What is the EPR thought experiment

EPR paradox

EPR paradox, thought experiment named after A. Einstein, B. Podolski and N. Rosen (1939) on the question of the incompleteness of quantum theory, which was to be demonstrated on the basis of the behavior of coherent two-particle states when measuring one of the particles.

The experiment is presented here in the new formulation by D. Bohm:

Two Spin 1/2 particle in the singlet state


are emitted from a source and move away from each other. If the distance between the two particles is so great that they can no longer communicate with each other, the following correlations can be found in the above system when measuring the single-particle spin states: If the z-Component S.z particle 1 has an upward spin, particle 2 has a downward spin and vice versa. If you measure that x-Component S.x of particle 1 and finds + / 2, then has S.x particle 2 has the value - / 2 and vice versa.

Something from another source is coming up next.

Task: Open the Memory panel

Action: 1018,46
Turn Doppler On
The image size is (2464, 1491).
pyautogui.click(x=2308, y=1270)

In this system the non-locality of quantum theory is expressed: The measurement of particle 1 influences the experiment on particle 2. The non-locality as a result of correlated many-particle states does not lead to any contradictions to the theory of relativity. Even if a spin component of one particle is measured, that of the other particle is immediately known, no information can be transmitted with it. The correlation can be determined after the measurement. Einstein, Podolsky and Rosen linked this thought experiment with the following argument in favor of a theory of hidden parameters: By measuring particle 1, the result of measuring particle 2 is known in advance. Since the separation of the particles was not affected, the measurement results must have been determined before the measurement. The paradox is that while the consequences of the quantum mechanical state are taken into account, the inherent non-locality is neglected.